Biscuit beetles are active throughout the year, and can quickly contaminate stocks of cereal, grain other stored products through direct fee...
Latin Name: Stegobium paniceum
Months of Activity: January - December
Stored product pests cause tremendous damage and economic losses to stored grains and seeds, packaged food products, and animal and plant-derived items and products. Besides causing direct damage by feeding, they elicit disgust, annoyance, and anger in many of those who find them infesting these products.
Biscuit beetles like to eat a range of cereal, grain and other stored products. They can enter any food package that hasn't been tightly closed and can easily penetrate plastic bags, foil and cardboard.
Females will lay eggs either in food or in crevices near to it. The eggs hatch into larvae, which wander around and crawl into tiny spaces to reach food. It is worth noting that a biscuit beetle larvae can survive without food for up to 8 days.
The larvae pupate in cocoons, often within the food, for 1 or 2 weeks and then hatch in to adults. The adults bore their way through food or packaging to emerge, making holes like woodworm.
If you think that a product may be infested, then it should be wrapped in heavy plastic, taken outside, and thrown away. All food containers should be checked for infestation, sealed and left for approximately four months. In addition, all cupboards and surfaces should be emptied and thoroughly cleaned.

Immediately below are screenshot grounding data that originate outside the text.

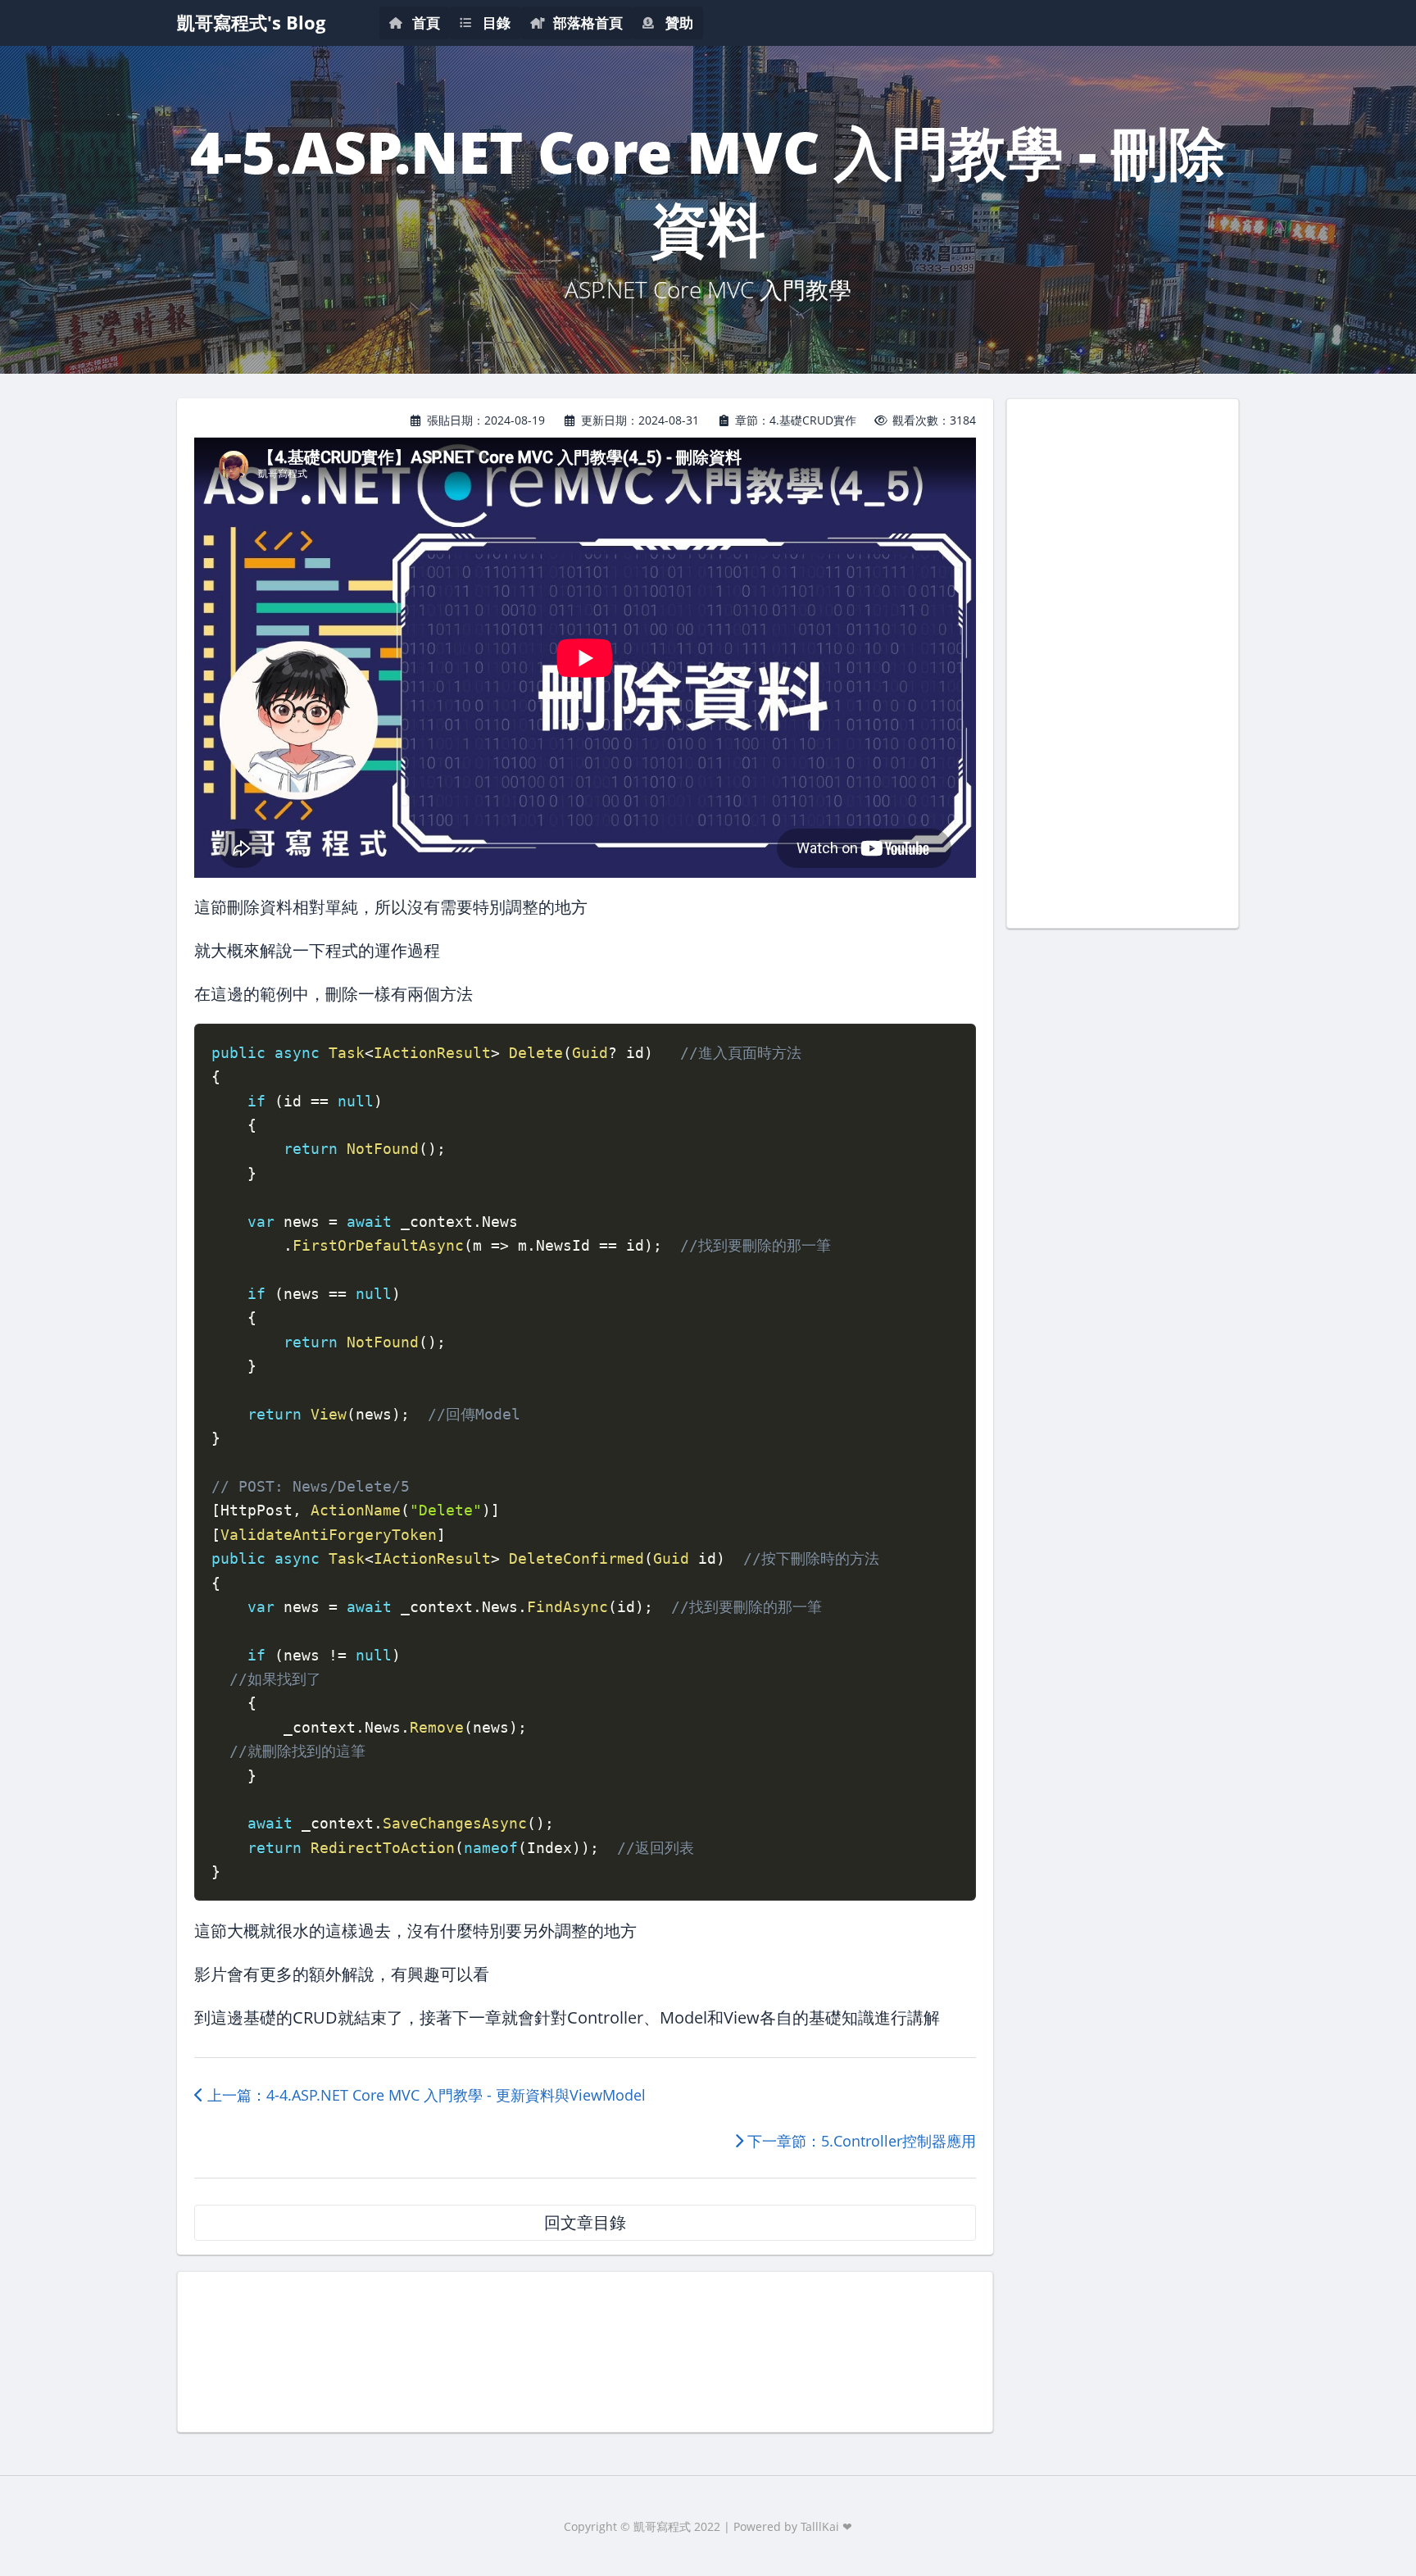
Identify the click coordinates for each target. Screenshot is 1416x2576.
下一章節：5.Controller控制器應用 (859, 2141)
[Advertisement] (585, 2349)
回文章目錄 (585, 2222)
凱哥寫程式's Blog (251, 22)
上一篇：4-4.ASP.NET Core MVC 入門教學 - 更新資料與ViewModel (424, 2095)
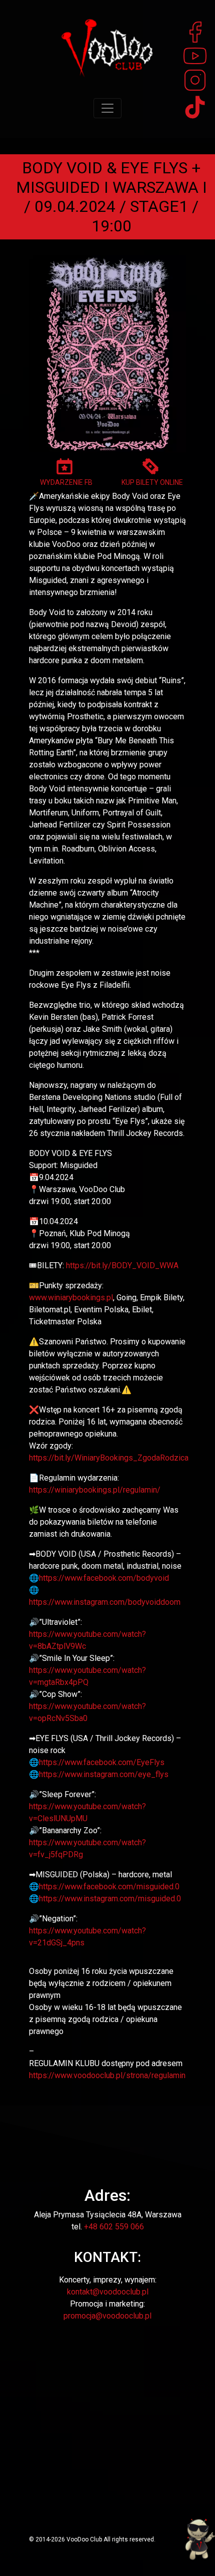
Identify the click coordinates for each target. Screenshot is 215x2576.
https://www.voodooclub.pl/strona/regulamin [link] (107, 2075)
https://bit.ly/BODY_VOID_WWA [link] (122, 1265)
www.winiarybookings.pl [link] (71, 1297)
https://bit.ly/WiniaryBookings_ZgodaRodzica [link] (108, 1458)
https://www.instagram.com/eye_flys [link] (103, 1774)
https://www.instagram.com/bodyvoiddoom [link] (104, 1602)
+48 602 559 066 (114, 2226)
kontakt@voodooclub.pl (107, 2292)
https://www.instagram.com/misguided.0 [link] (110, 1898)
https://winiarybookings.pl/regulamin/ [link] (94, 1490)
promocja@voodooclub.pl (108, 2316)
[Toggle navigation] (108, 108)
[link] (104, 1578)
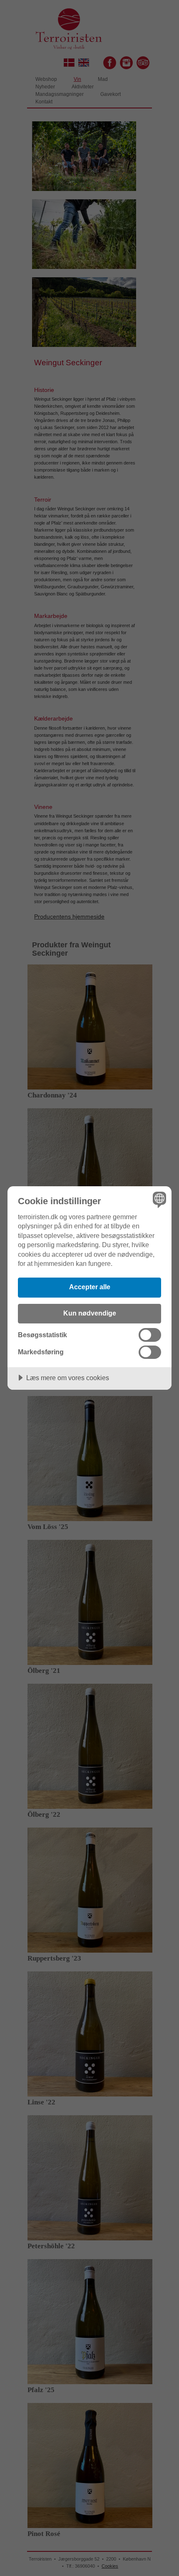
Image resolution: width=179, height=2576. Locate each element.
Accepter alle (89, 1287)
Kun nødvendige (89, 1313)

Choose an insecticide that is for use with crawling insects making sure that it is approved for use in food rooms. If beetles are present in other rooms, it is likely that they are travelling from a nearby bird's nest, so it is important to check your loft space and chimney area.
Large-scale control for severe infestations can be achieved by fumigation, however, you will need to contact a qualified pest control company in order to carry out this kind of operation.